Es werden auch Cloud-Ziele genannt. Unterstützt werden Google Drive, OneDrive, Dropbox, Amazon S3, Backblaze B2 und Wasabi. Damit rückt Ubiquiti das Gerät nicht nur als lokalen Speicher, sondern auch als zentrale Backup- und Replikationslösung in den Vordergrund.
Für die Verwaltung sollen keine zusätzlichen Lizenzkosten anfallen. Das dürfte für viele Unternehmen ein wichtiger Punkt sein, denn im Enterprise-Speicherbereich können wiederkehrende Software- und Feature-Lizenzen schnell teuer werden.
Nicht für den Schreibtisch gedacht
Trotz der für UniFi typischen Einfachheit sollte das Enterprise NAS nicht mit einem kompakten Heim-NAS verwechselt werden.

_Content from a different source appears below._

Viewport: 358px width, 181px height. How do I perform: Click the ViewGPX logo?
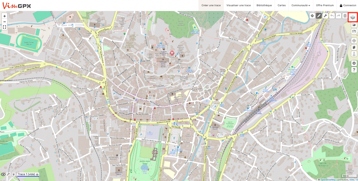click(x=17, y=5)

Das Gerät ist ein 3U-Rackmount-System, wiegt ohne Laufwerke bereits über 16 Kilogramm und ist für den Einsatz im Rack, im Technik- oder Serverraum gedacht.
Mit 16 Laufwerken, redundanten Netzteilen und einer schnellen 25G-Anbindung richtet sich dieses NAS nicht an Nutzer, die nur ein paar Fotos und Dokumente sichern möchten. Dafür sind die kleineren UNAS-Modelle deutlich besser geeignet.
Es gibt auch Einschränkungen
Ganz ohne Einschränkungen kommt auch das neue Enterprise-NAS nicht aus. Die beiden M.2-NVMe-Slots sind aktuell primär für SSD-Cache vorgesehen und können nicht als frei nutzbare schnelle Speicherpools verwendet werden. Wer also ein separates NVMe-Volume für extrem schnelle Datenbereiche erwartet, sollte dies berücksichtigen.
Das Enterprise NAS ist mit 64 GB ECC-RAM solide ausgestattet. Wer jedoch später mehr Arbeitsspeicher nachrüsten möchte, könnte eingeschränkt sein, da ein klassisches RAM-Upgrade nicht vorgesehen zu sein scheint. Das dürfte sicherlich für viele Einsatzzwecke reichen, bei sehr großen ZFS-Setups oder speziellen Enterprise-Anforderungen könnten manche Käufer jedoch mehr Flexibilität erwarten.